Stewart is, like his fellow Comedy Central alum Stephen Colbert and standup megastar Louis C.K., one of the most overrated talents of our time. Not that he isn’t fast on his feet – he is. Not that the camera doesn’t love him – it does. Not that he doesn’t understand timing – he does.

jon-stewartWhat Stewart isn’t is falling-down-on-the-floor hilarious. His fits and starts, lurching style of monologue elicits plenty of knowing guffaws and the occasional eye-rolling laugh at the expense of, typically, an ideologically inconsistent politician. But because he refuses to take the chance of alienating his audiences by offending them, he never risks falling off the high wire you have to climb in order to achieve comedy greatness.

If you want to be really funny, you have to be dangerous.

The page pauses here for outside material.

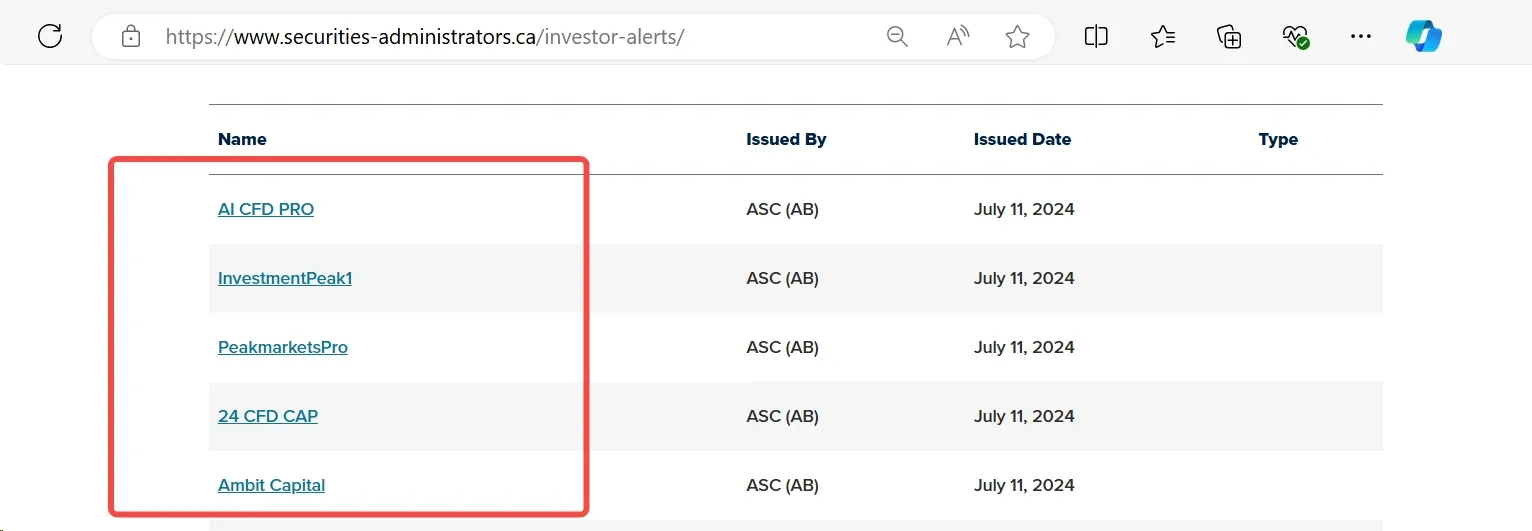The width and height of the screenshot is (1532, 531).
Task: Open the Ambit Capital alert link
Action: point(271,485)
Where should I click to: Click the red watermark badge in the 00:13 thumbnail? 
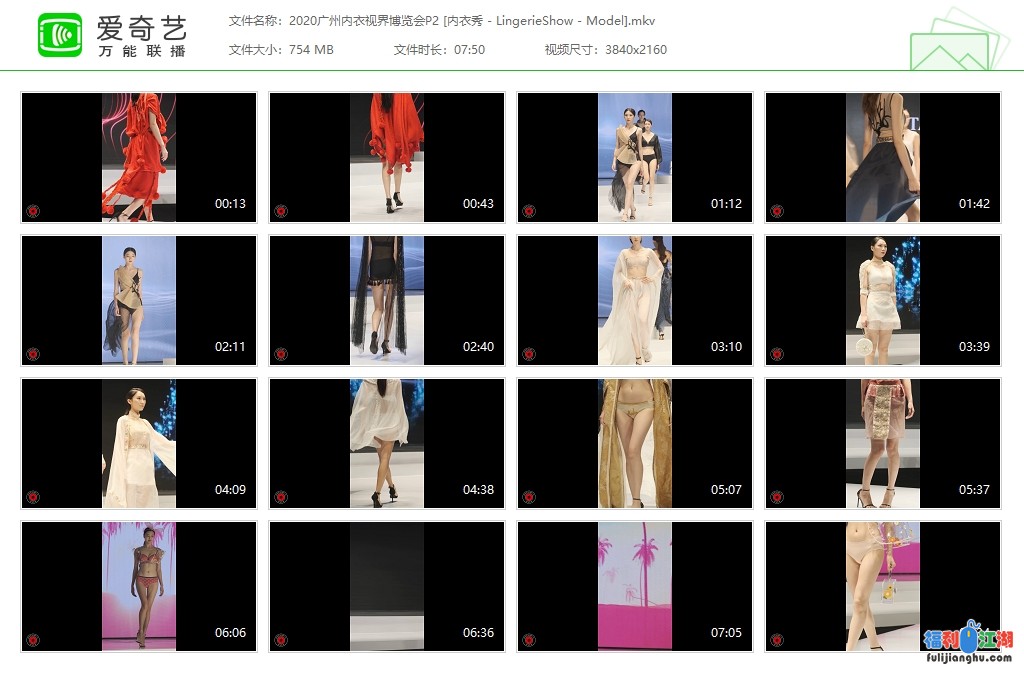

(To illustrate this point, I was going to cite a farm-based joke by Rudy Ray Moore, the black comedian and Blaxploitation filmmaker of the 1970s and 1980s, but it’s so outrageous and so obscene that I’m pretty sure I’ve never work again if I did. Now that’s some wickedly funny stuff.)

I remember – actually, as a cartoonist, I am traumatized by recollecting – a female friend telling me why she turned against the late great George Carlin.

She loved Carlin. She owned many of his albums. She had seen him in concert many times. She couldn’t stop talking about how brilliant he was. Then, she explained, he said one joke that offended her feminist sensibilities. After that, he was dead to her.

I was baffled and a little disgusted. “In baseball, if you hit the ball 35 percent of the time, you’re a God. So you need to tell me that George Carlin told thousands of jokes that you loved, gave you hours of pleasure and countless laugh out loud moments, but because of one joke, he was dead to you? You fired a guy with a .999 batting average!” (I’m more in the 30 percent range.)

He was.

Here’s the joke that pissed her off: “Have you ever noticed that the women who are against abortion are women you wouldn’t want to fuck anyway?”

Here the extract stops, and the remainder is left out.